Blassingame v. Trump, 87 F.4th 1, 5 (D.C. Cir. 2023) (emphasis added).
In the spring of 2023, the parties entered immunity-related and fact discovery, the
timelines for which have since been extended several times. See, e.g., Smith v. Trump, No. 21-
2265, ECF Nos. 213 (Scheduling Order), 266 (Scheduling Order), 292 (Scheduling Order), 333
(Order). While immunity-related discovery largely closed last October, see Lee v. Trump, No.
21-400, ECF No. 131 (Order), fact discovery in Applicants’ case continues through July 28,
2025. See Smith v. Trump, No. 21-2265, Minute Order of December 19, 2024.
Applicants assert that they have thus far been unsuccessful in obtaining discovery from
several non-defendants. They seek material from three political action committees — Save
America PAC, Trump Victory, and Make America Great Again Committee — that they suspect
helped finance the Save America Rally at which Trump spoke prior to the attack on the Capitol.
See Reply at 3; see generally Blassingame, 87 F.4th at 7–9. Those PACs, according to
Applicants, have together produced a single document in response to discovery requests. See
Appl. at 8–9.
3 Applicants have also sought discovery from the following five individuals, all of whom
have apparently been unresponsive. See id. at 9–10. First, through her role in a group called
Women for America First, Cynthia Chafian allegedly helped organize the Rally, including by
securing the permit for it. See id. at 9; Reply at 3–4. In Applicants’ telling, Caroline Wren also
helped organize the Rally and served as a liaison with other organizers, the Proud Boys and Oath
Keepers, the Trump Campaign, and Trump himself. See Appl. at 9–10; Reply at 4. Applicants
believe Hannah Salem helped coordinate logistics and communications for the Rally while also
serving as a member of the Campaign. See Appl. at 9; Reply at 4. They posit that Daniel
Scavino helped manage social media and communications during the first Trump Administration
and can therefore shed light on Trump’s “intentions” around allegedly advancing the lie that the
2020 election was stolen. See Reply at 5. Finally, Applicants suspect that Rudolph Guiliani has
information concerning the “legal strategy” that Trump pursued leading up to the Rally and
ensuing attack. Id.
Applicants have subpoenaed all three PACs plus Chafian and Salem, see Appl. at 8–9,
and have filed motions in separate courts seeking to compel Guiliani, Scavino, and Wren to
comply with subpoenas. See Smith v. Giuliani, No. 24-351 (S.D.N.Y. Aug. 1, 2024); Smith v.

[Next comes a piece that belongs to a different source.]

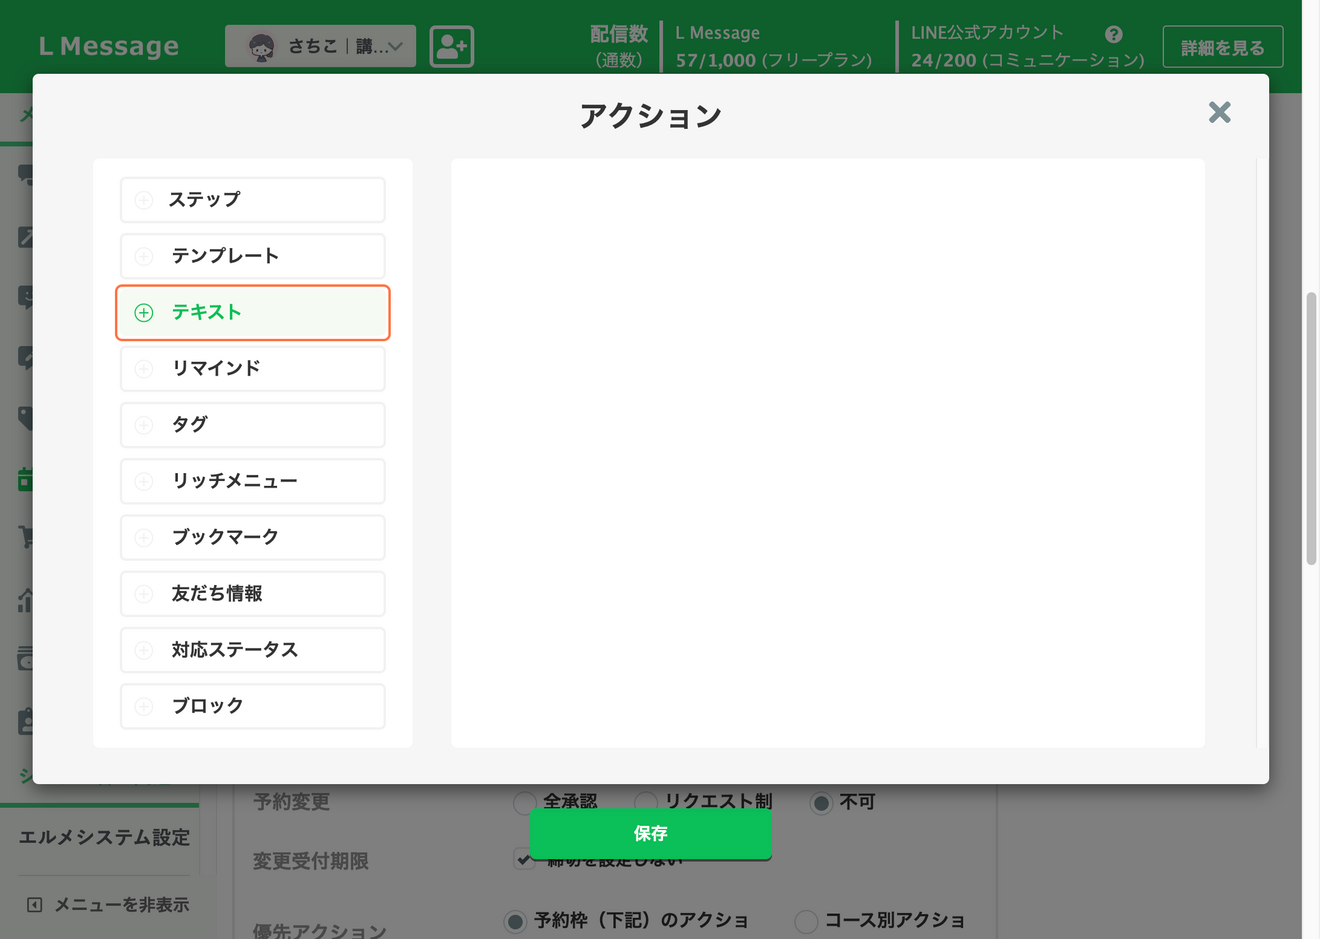Save settings with the 保存 button
Viewport: 1320px width, 939px height.
(649, 833)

Scavino, No. 24-566 (S.D.N.Y. Dec. 9, 2024); Smith v. Wren, No. 24-81074 (S.D. Fla. Sept. 5,
2024).
Frustrated by what they perceive to be the non-defendants’ obstructionism, the Officers
filed this Application seeking “[d]ocuments, testimony, and any other material obtained” from
them by the grand jury that indicted Trump. See Proposed Order at 1; Reply at 3 n.3; see also
United States v. Trump, No. 23-257, ECF. No. 1 (Indictment) (D.D.C. Aug. 1, 2023); id., ECF
No. 283 (Order) (Nov. 25, 2024) (dismissing Superseding Indictment returned August 2024); id.,
4 ECF No. 285 (Order) (Dec. 6, 2024) (clarifying original Indictment also dismissed). Applicants
suggest that, to allay secrecy concerns, the grand-jury material could be released only to their
attorneys pursuant to the protective order in effect in their lawsuit. See Appl. at 8, 11; Smith v.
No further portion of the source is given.